> EXERCISE TASKS:
A - Decide whether each statement agrees with the passage on borders, answering yes or no and quoting the words of the passage that decide it: (i) Borders are the most bio-diverse part of any ecosystem. (ii) Urban centres are the areas most likely to be first to break free from a decaying establishment. (iii) More borders mean less diversity.
B - In the passage on borders, what do borders facilitate between free and independent nodes?
C - Retype the passage on borders from "The borders are" up to and including "and more beauty.".

> PASSAGE:

━━━━━━

Borders are the most interesting places. In terms of ecology, they’re always the most bio-diverse part of any ecosystem, in terms of politics – they’re the areas of most complexity, where entirely new ideas tend to form that represent a divergence from anything which came before; by synthesising new realities, with old ways, unable to survive the fickle transience of cities. They’re also bi-layers which facilitate transactions, between free and independent nodes.

The borders are also the peripheries, furthest from the ‘out of touch’ urban centres – they are therefore, both historically and in modern times, the areas most likely to be first to break-free from the bondage of a decaying establishment… in terms of the ethnocultural sphere, borders are the points-of-exchange, they define the semi-permeability of ideas, of models, ‘fluids’ and truths… indeed, of whole worlds. Borders are the surface tension of life! More borders, mean more life – more independent-complexity, more diversity and more beauty.

━━━━━━

> EXERCISE DATA:
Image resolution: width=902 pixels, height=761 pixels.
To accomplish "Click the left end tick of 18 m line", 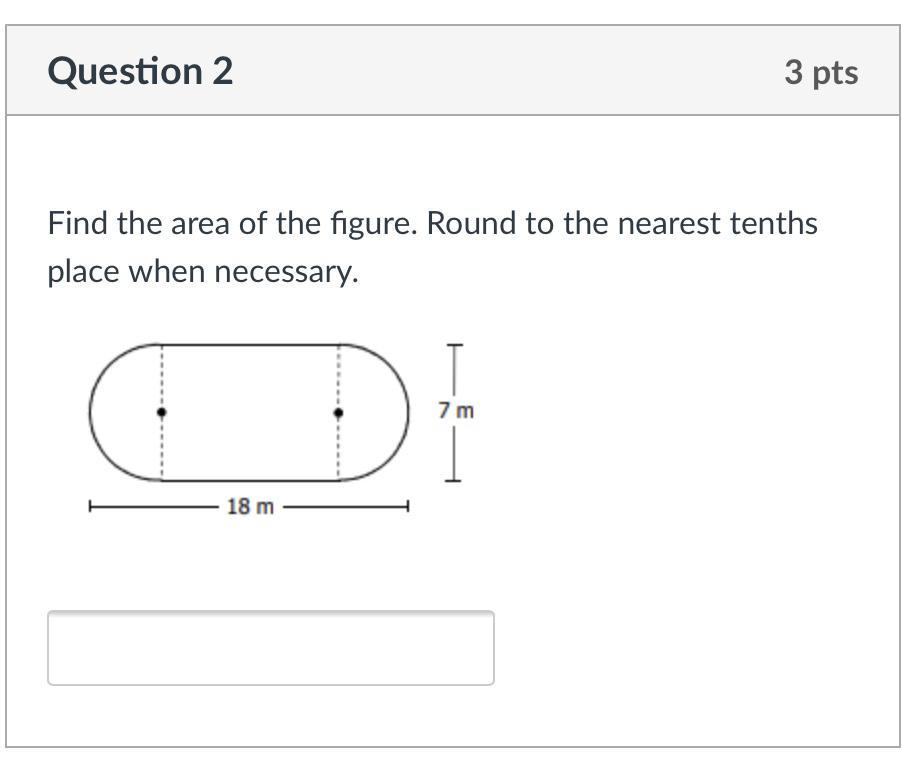I will tap(90, 507).
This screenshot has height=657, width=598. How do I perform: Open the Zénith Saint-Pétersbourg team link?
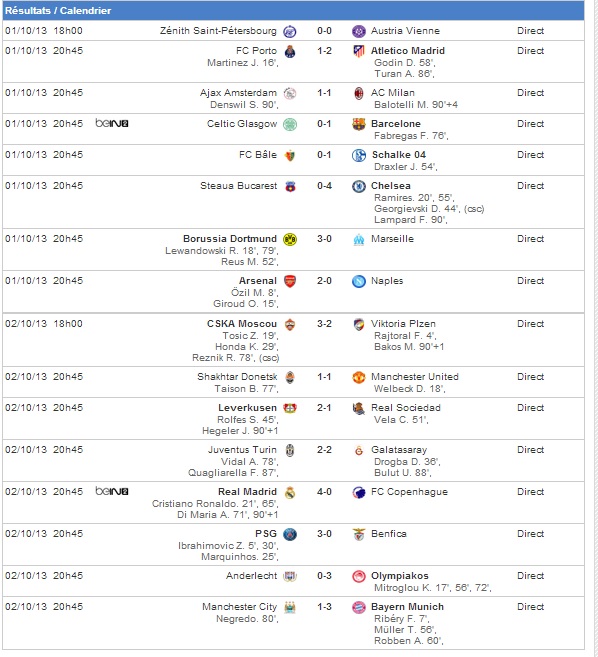[218, 31]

━━━━━━

> TASK-BY-TASK RESULTS:
A -
(i) Yes: "they’re always the most bio-diverse part of any ecosystem"
(ii) No: "The borders are also the peripheries, furthest from the ‘out of touch’ urban centres – they are therefore, both historically and in modern times, the areas most likely to be first to break-free from the bondage of a decaying establishment"
(iii) No: "More borders, mean more life – more independent-complexity, more diversity and more beauty."

B - Transactions.

C -
The borders are also the peripheries, furthest from the ‘out of touch’ urban centres – they are therefore, both historically and in modern times, the areas most likely to be first to break-free from the bondage of a decaying establishment… in terms of the ethnocultural sphere, borders are the points-of-exchange, they define the semi-permeability of ideas, of models, ‘fluids’ and truths… indeed, of whole worlds. Borders are the surface tension of life! More borders, mean more life – more independent-complexity, more diversity and more beauty.